Back in the early '90's when I was living in Philadelphia, working at the country's oldest Quaker school, and writing my Masters' thesis on "Wilderness and the American Character" I was engrossed in the simple life. Since then, of course, I've had five jobs, lived in six houses, and had three kids. Along the way, things have gotten quite a bit more complex. Recently, however, my life has been simplified. And that is due, in part, to running.
It's cliche to say that running is the ultimate simple sport. All you need are shoes, shorts and the desire to get out there. And these days, you don't really even need shoes:)

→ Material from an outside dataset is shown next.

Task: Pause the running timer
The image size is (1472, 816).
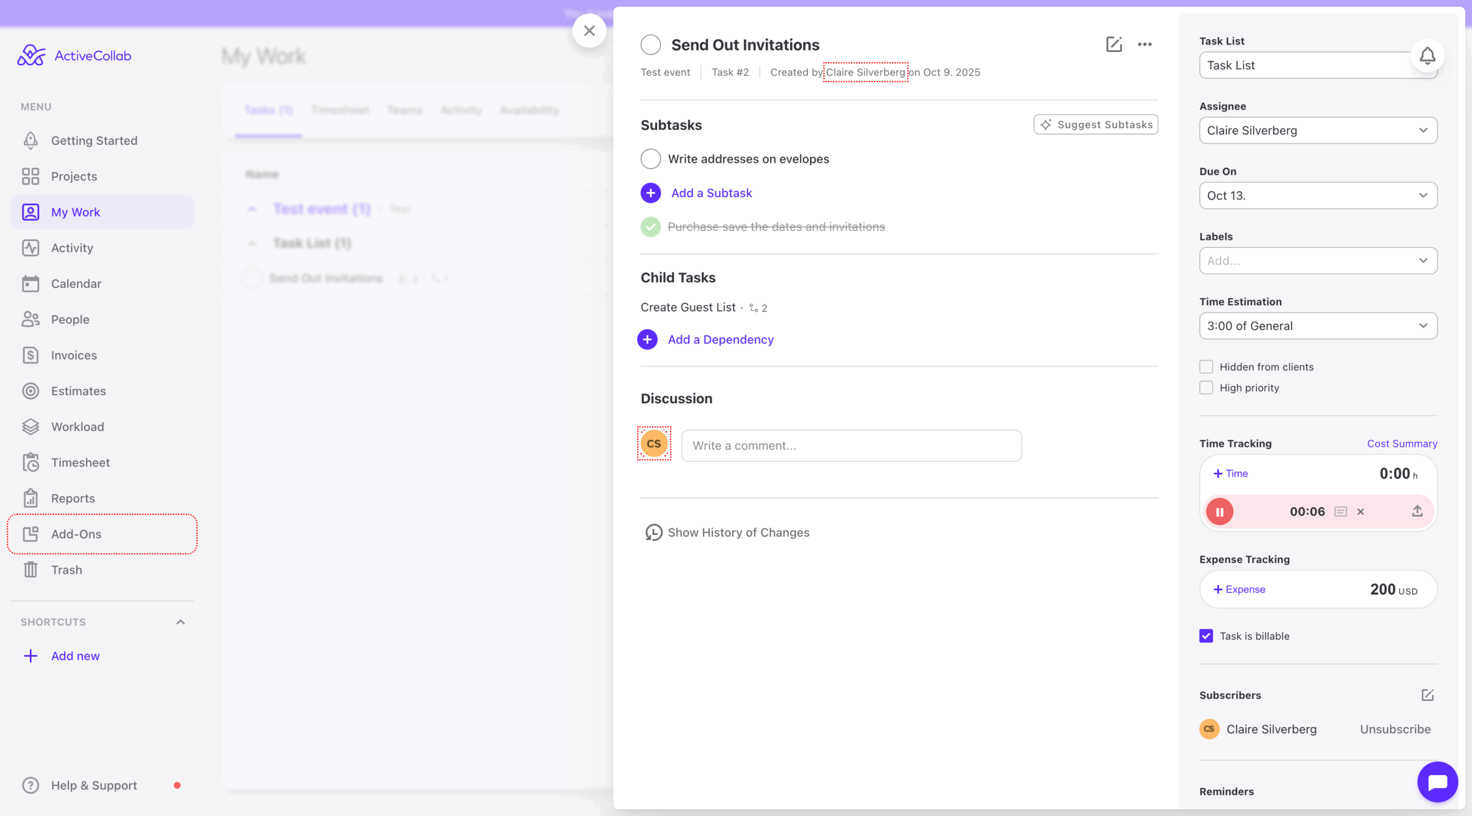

Thing is, the cliche is true, running is a simple endeavor and, if given the proper place in one's life, it can help to simplify those other places in our lives that are becoming increasingly complex, complicated and, in some cases, downright unsustainable. For those of us who have chosen the complex path with kids, jobs, houses, cars, etc...it can be difficult, if not impossible, to carve out the time and space for simplicity. It takes effort and a choice to be present and in the moment.
I was reflecting recently on the last two years of my life -- two years that have been filled with transition and change. Through those two years, the one constant, at least until I was stripped to my core with a debilitating injury eight weeks ago, was my running. Now that I have begun to slowly crawl out of the injury hole and things are looking up, I am pausing to look back. The visceral memory of the complexity of the past two years lingers and what makes that reflection meaningful and purposeful is the acceptance of the growth that has taken place, growth that I did not know I needed.
In those moments of deep simplicity and silence I am reminded of that great Buddhist saying,
Don't ask why this is happening to me?
Rather, ask why is this happening for me?